• _Extrait du document_:

▼

23 Janvier
7 h Appareillage de Abu Amara Farat. Très légère brise de terre qui a évité le Vimy le nez vers le fond de la baie. Nous tournons sur notre chaîne et reprenons le chenal de sortie. Les récifs se voient mal parce que nous avons le soleil dans les yeux. Mise en route à 10 m à la sortie de la passe, cap au 70. Marché 10 milles ainsi, puis mis successivement au 134 et au 155. Nous devons passer ainsi à 3 milles au large du récif isolé du Cap Raweia qui porte une balise.
Le Cap Raweia et l’Ile Makawar s’aperçoivent nettement à partir de 10 h 30. Nous déjeunons à 11h30 afin d’être sur la passerelle lorsque nous nous engagerons dans les chenaux. Vers midi et quart la balise sort de l’eau, puis une deuxième balise un peu plus dans le nord. Elles sont toutes deux peintes en rouge. Le récif Abington qui les porte se voit très nettement.
L’île Majeita qui sort peu après hors de l’eau ne parait pas être bien placée sur les cartes. Il semble qu’elle devrait être deux ou trois milles plus sud. En réalité, comme nous nous basons pour dire cela sur l’intervalle qui la sépare de Makawar et que la pointe sud de cette dernière île, très basse, ne se voit qu’au dernier moment, je crois en définitive qu’il n’y a pas d’erreur.
Aussitôt passé l’îlot de sable très bas d’Umm el Kurush nous mettons le cap au 248 sur la colline de Dabadiba qui se voit très nettement sur les hautes montagnes du (XXX ?). Celles-ci qui sont notés et non mis sur la carte ne sont pas très utiles parce qu’elles ne sont pas très discernables les unes des autres et qu’elles sont très loin.
Le passage délicat est au sud de Mukawar où la passe est assez large mais tracée entre des récifs qui ne découvrent pas. Nous avons le soleil à bâbord devant, en sorte que nous ne voyons les brisants que sur tribord en temps utile. Ceux de bâbord ne peuvent être aperçus que lorsqu’ils sont déjà passés. Nous ralentissons car nous ne voyons pas le récif Falcon, mais seulement ceux qui sont plus au sud. Nous franchissons le chenal en nous basant sur Mukawar et je crois que nous passons trop sud. On signale d’ailleurs à un moment donné de la passerelle supérieure qu’on voit le fond très près à bâbord par le travers. Nous franchissons en tout cas le chenal sans toucher.

▲

• _Informations fournies_:
▼

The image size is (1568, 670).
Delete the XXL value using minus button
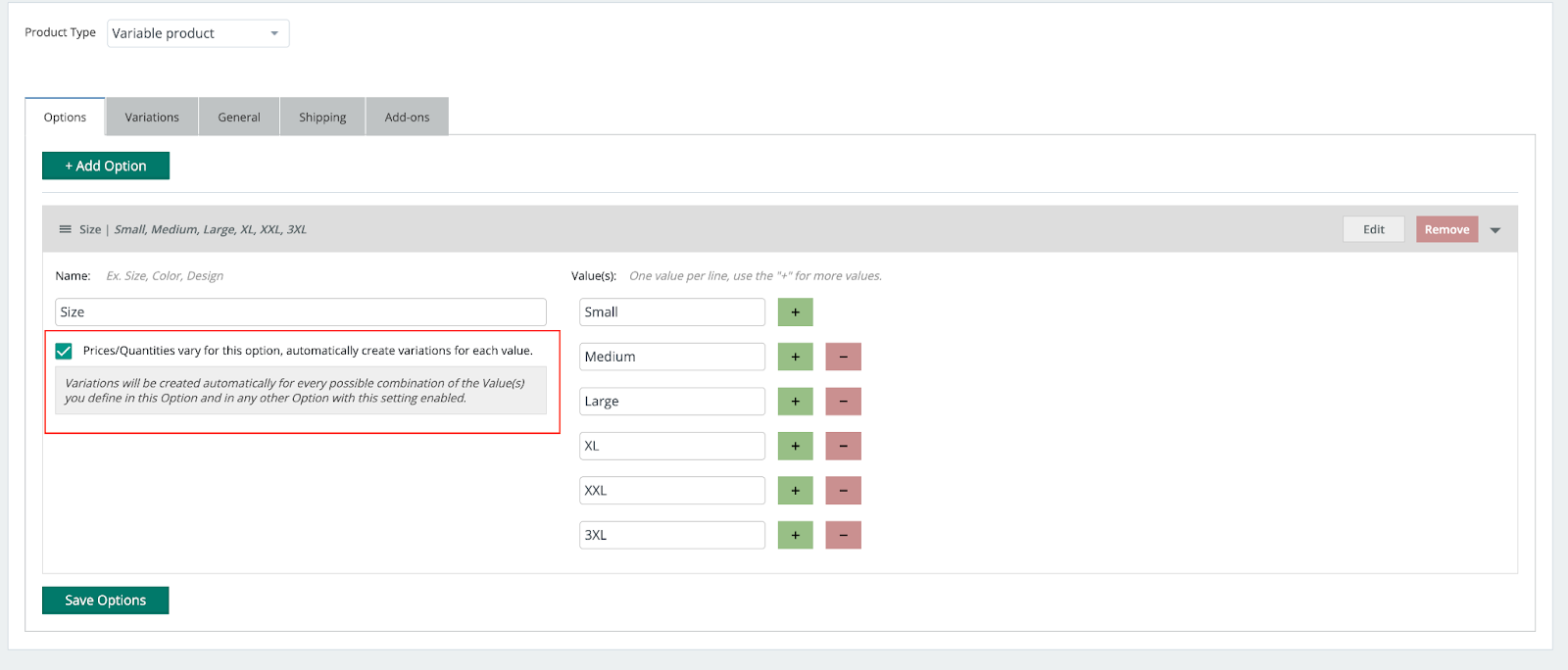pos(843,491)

▲
▼

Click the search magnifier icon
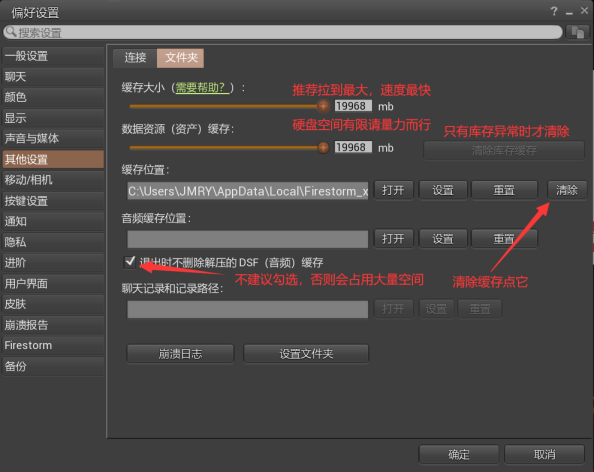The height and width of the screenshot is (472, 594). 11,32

▲
▼

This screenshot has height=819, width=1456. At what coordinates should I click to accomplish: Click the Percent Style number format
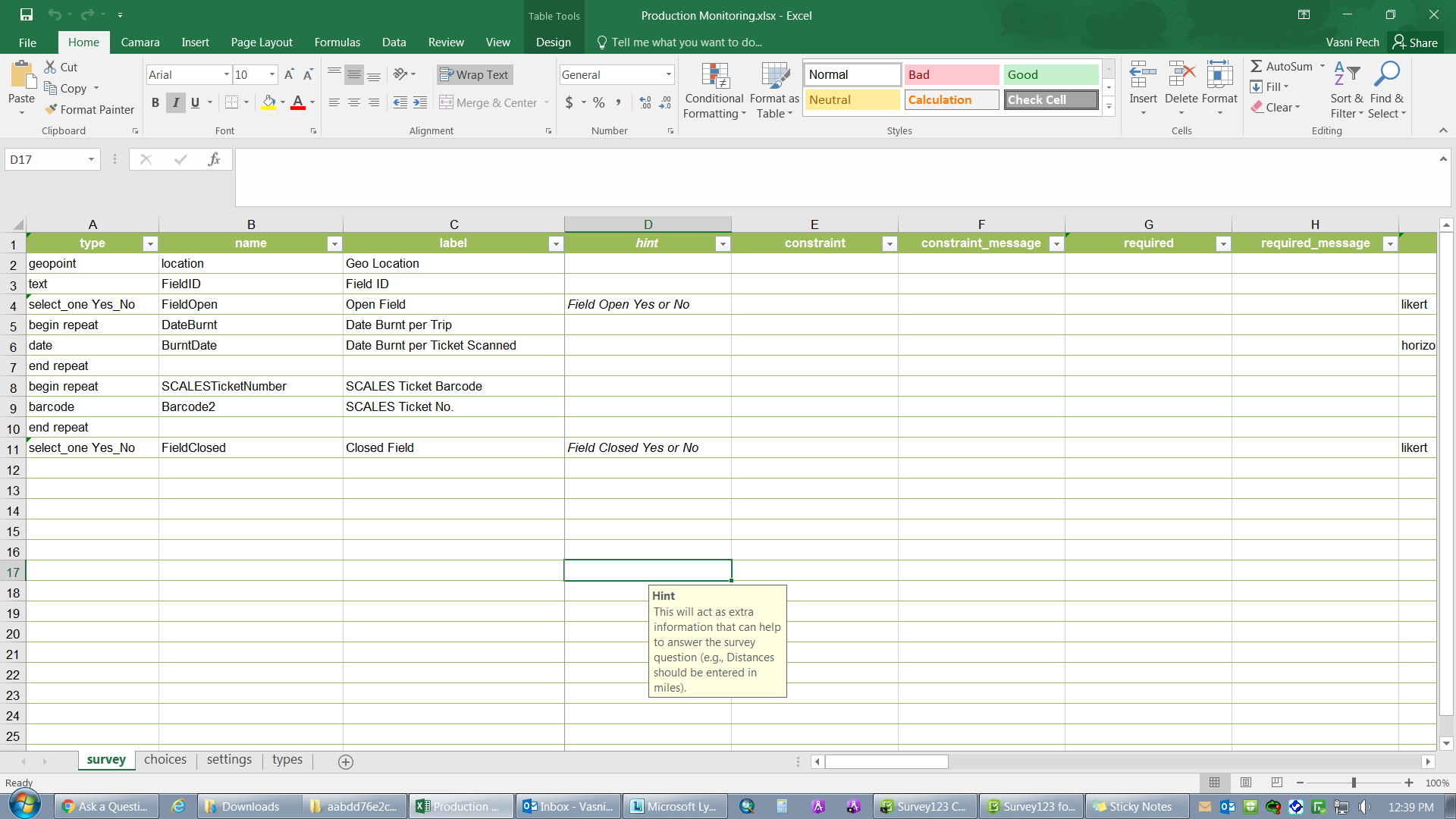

▲

• _Tâche demandée_: Extrayez du journal de bord le passage qui va de « L’île Majeita qui » jusqu'à « sont très loin. » inclus.

• _Résultat de l'exercice_:
L’île Majeita qui sort peu après hors de l’eau ne parait pas être bien placée sur les cartes. Il semble qu’elle devrait être deux ou trois milles plus sud. En réalité, comme nous nous basons pour dire cela sur l’intervalle qui la sépare de Makawar et que la pointe sud de cette dernière île, très basse, ne se voit qu’au dernier moment, je crois en définitive qu’il n’y a pas d’erreur.
Aussitôt passé l’îlot de sable très bas d’Umm el Kurush nous mettons le cap au 248 sur la colline de Dabadiba qui se voit très nettement sur les hautes montagnes du (XXX ?). Celles-ci qui sont notés et non mis sur la carte ne sont pas très utiles parce qu’elles ne sont pas très discernables les unes des autres et qu’elles sont très loin.